TASK PROMPT:
Update the rows from the start through the line containing "tap(514, 84)" by changing "How do I perform" to "How can I do this", keeping everything else the same. Leave the pictures out of your answer.

[START OF DATA TO PROCESS]

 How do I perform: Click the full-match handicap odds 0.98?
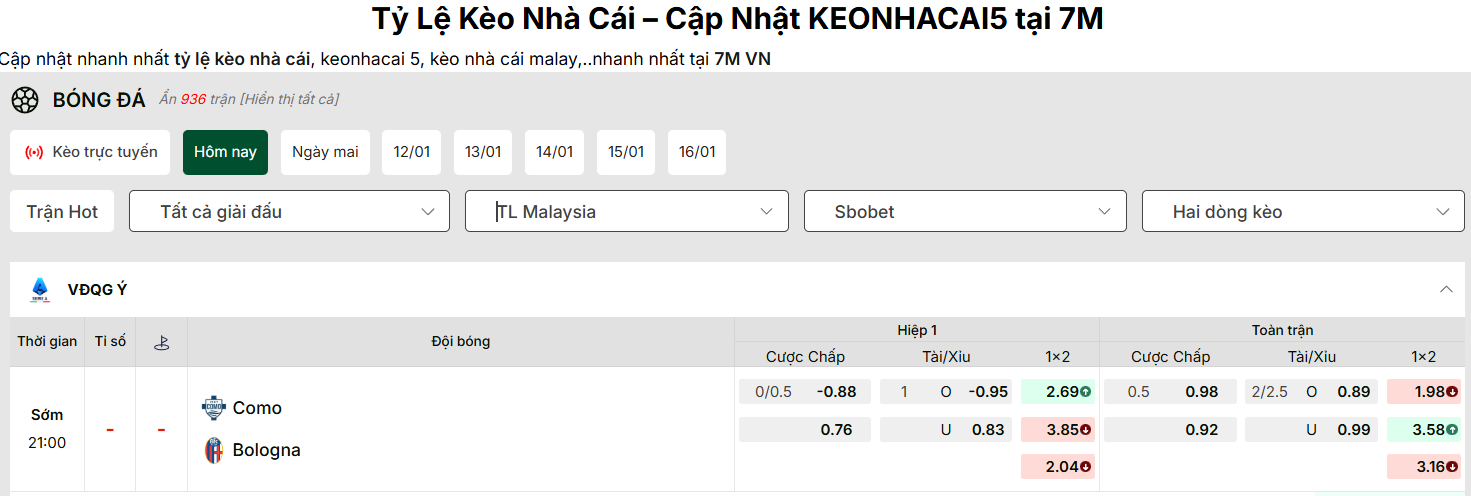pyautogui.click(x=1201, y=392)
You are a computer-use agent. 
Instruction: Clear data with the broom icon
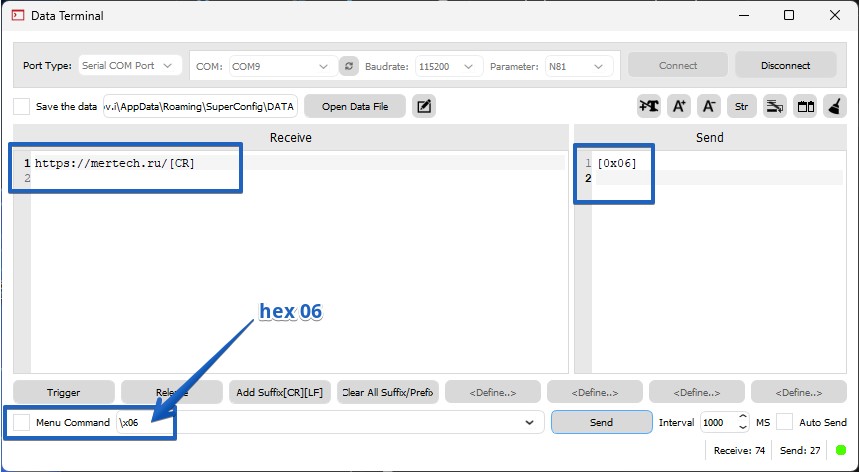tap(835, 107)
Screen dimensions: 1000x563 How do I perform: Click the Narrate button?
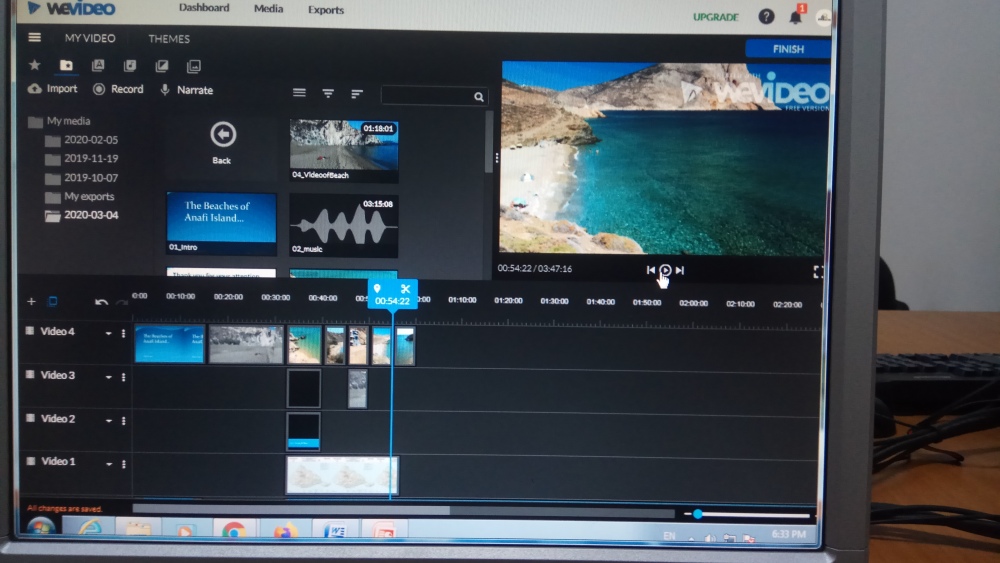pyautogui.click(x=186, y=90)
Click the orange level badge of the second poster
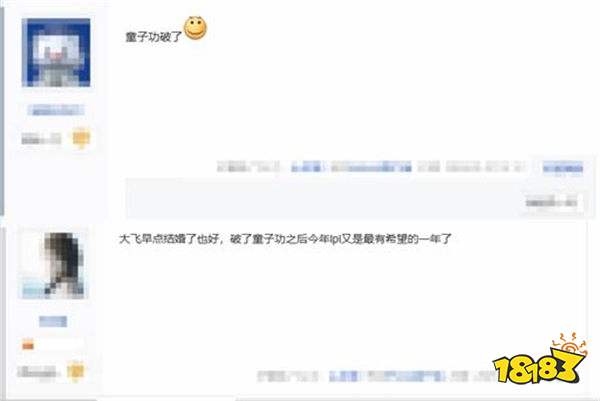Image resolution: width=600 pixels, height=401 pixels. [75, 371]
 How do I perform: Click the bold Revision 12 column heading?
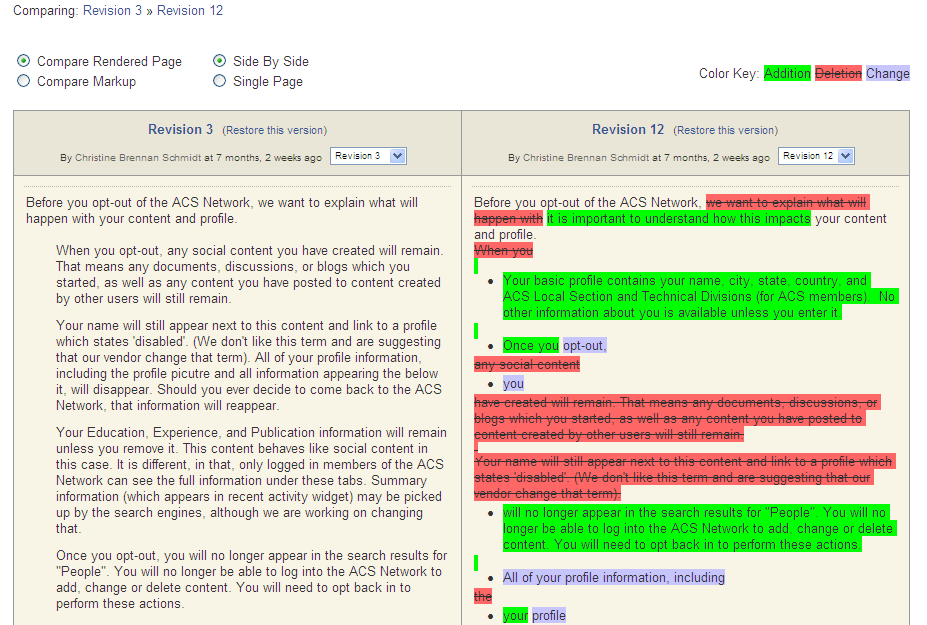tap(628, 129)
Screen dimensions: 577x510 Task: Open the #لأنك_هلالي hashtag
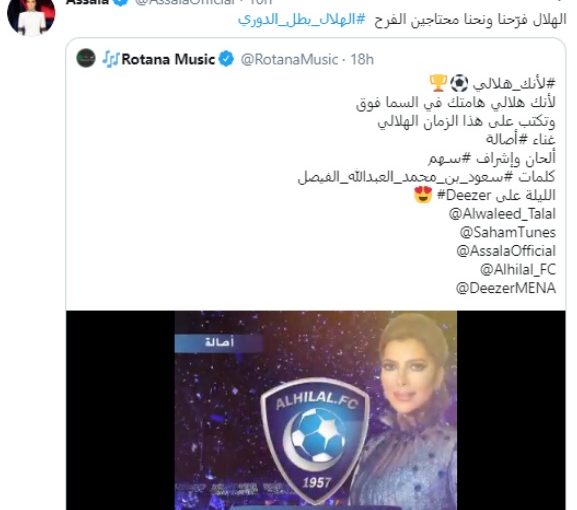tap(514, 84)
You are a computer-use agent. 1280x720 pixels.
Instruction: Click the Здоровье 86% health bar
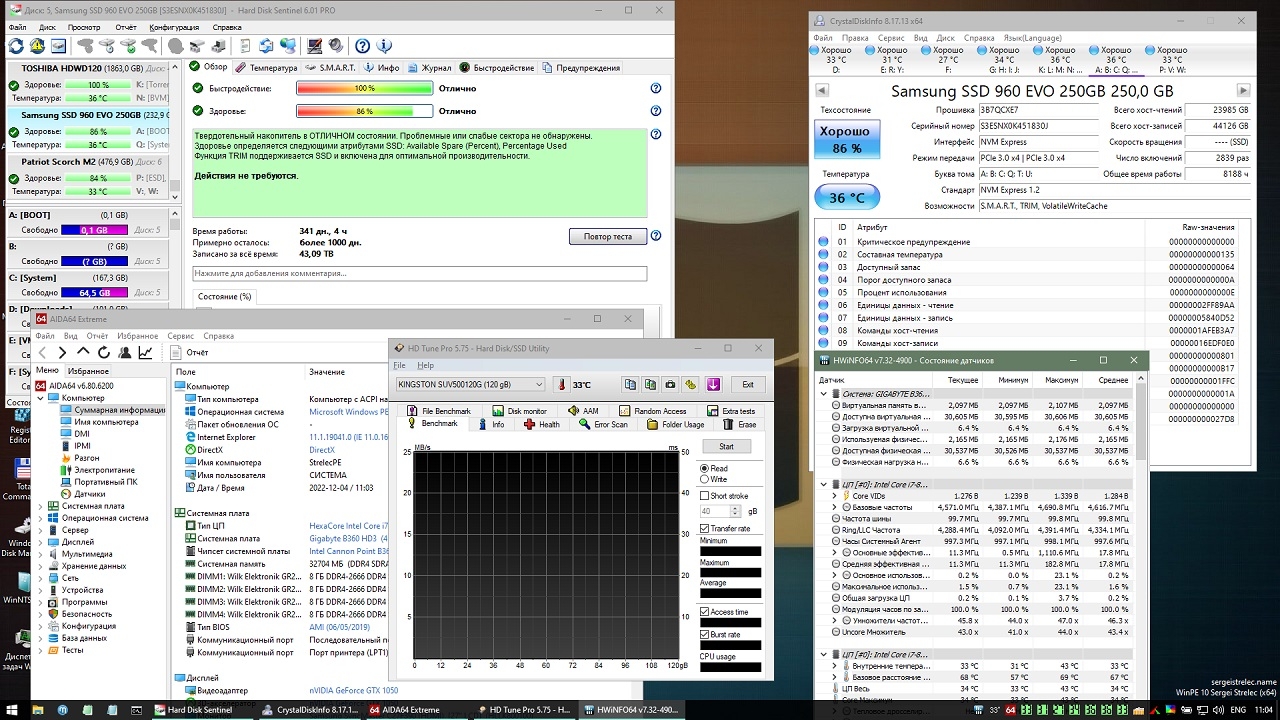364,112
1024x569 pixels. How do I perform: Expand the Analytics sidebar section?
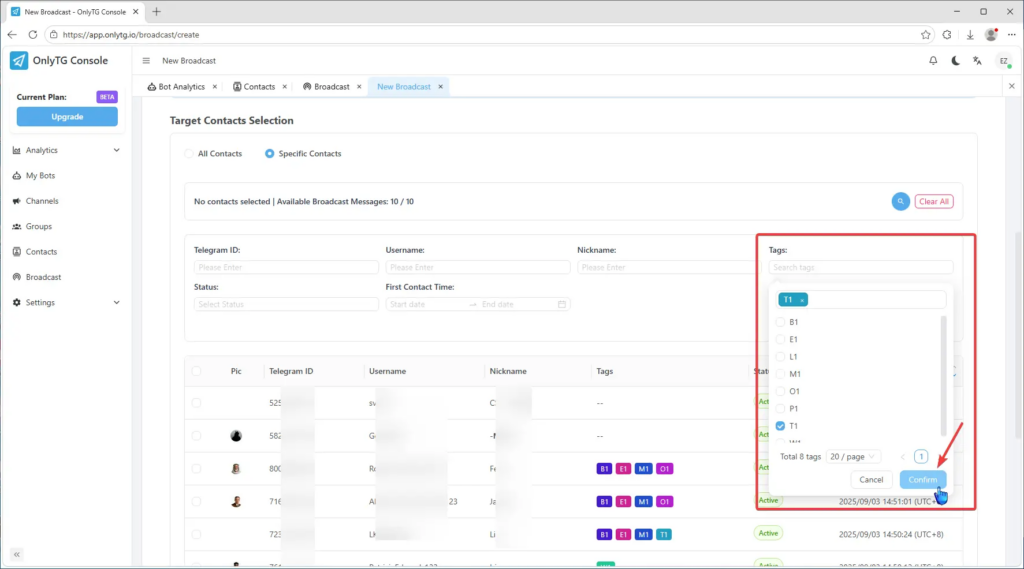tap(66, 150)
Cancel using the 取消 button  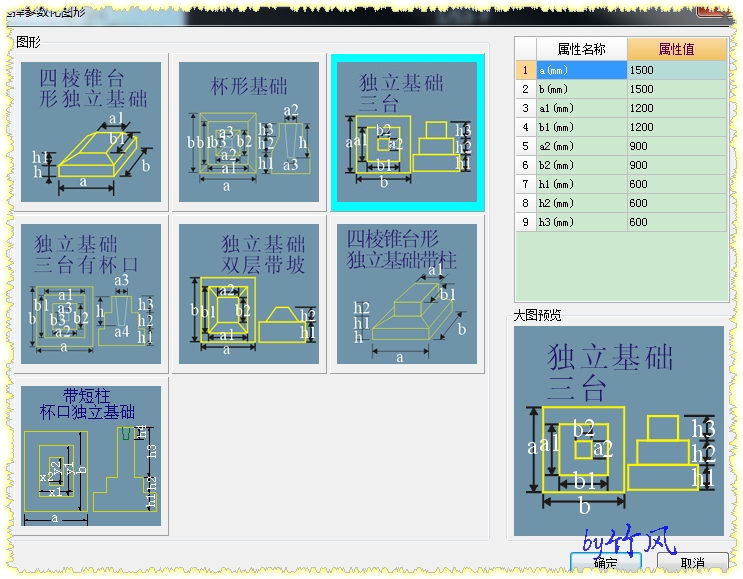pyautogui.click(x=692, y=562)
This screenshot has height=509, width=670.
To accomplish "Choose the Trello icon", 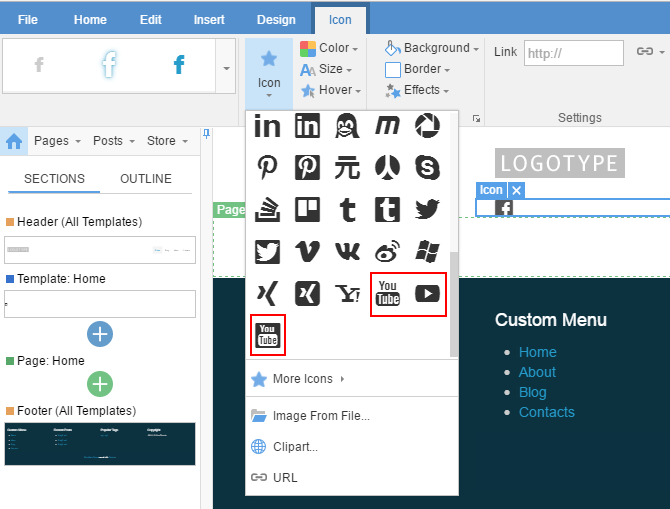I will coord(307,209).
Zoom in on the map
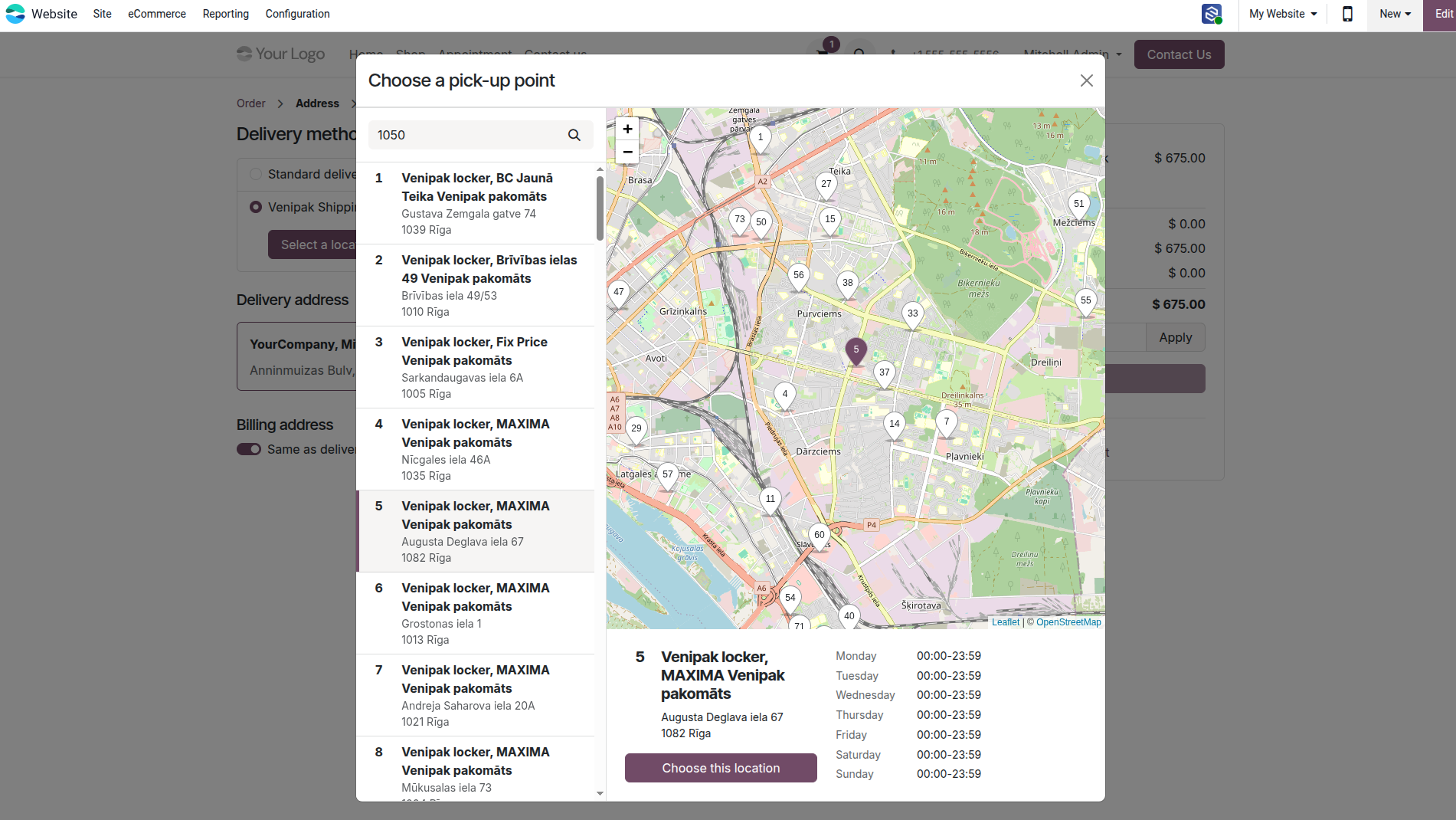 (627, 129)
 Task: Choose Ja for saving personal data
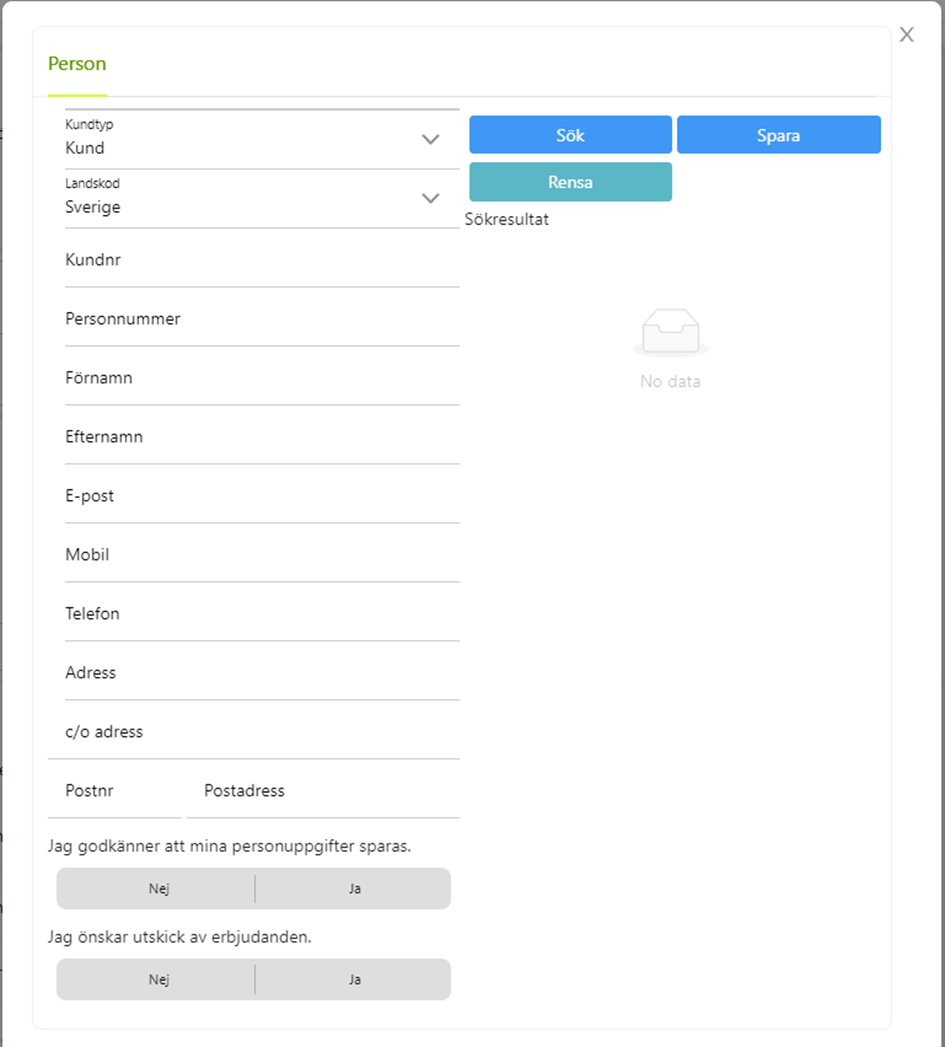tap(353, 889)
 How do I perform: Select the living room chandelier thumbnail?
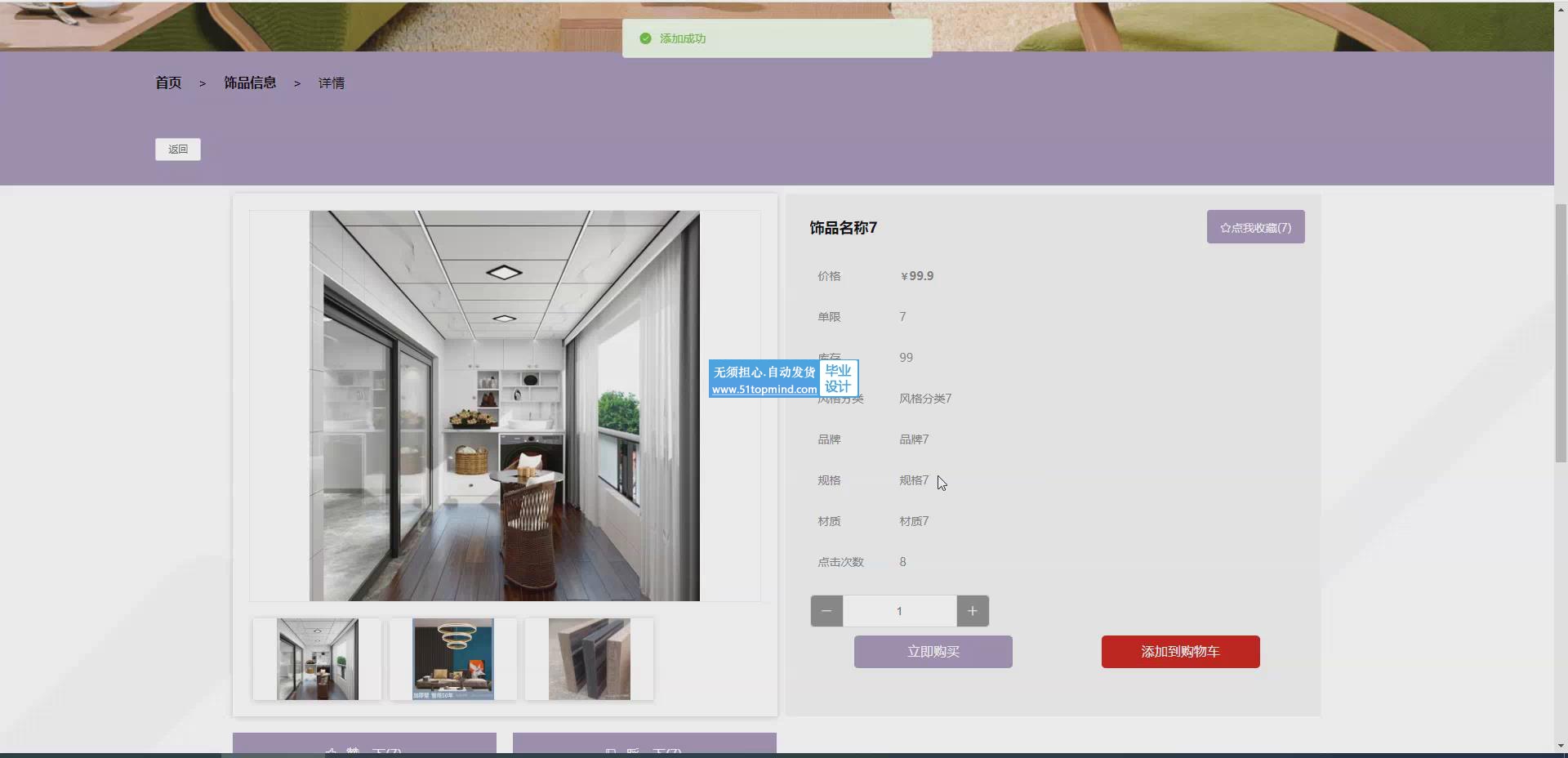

[END OF DATA TO PROCESS]

EXPECTED ANSWER:
 How can I do this: Click the full-match handicap odds 0.98?
pyautogui.click(x=1201, y=392)
You are a computer-use agent. 
Instruction: Clear data with the broom icon
tap(835, 107)
Screen dimensions: 1000x563 How can I do this: Click the Narrate button?
pyautogui.click(x=186, y=90)
Click the orange level badge of the second poster
Image resolution: width=600 pixels, height=401 pixels. [75, 371]
 How can I do this: Click the bold Revision 12 column heading?
tap(628, 129)
Screen dimensions: 577x510 Task: Open the #لأنك_هلالي hashtag
tap(514, 84)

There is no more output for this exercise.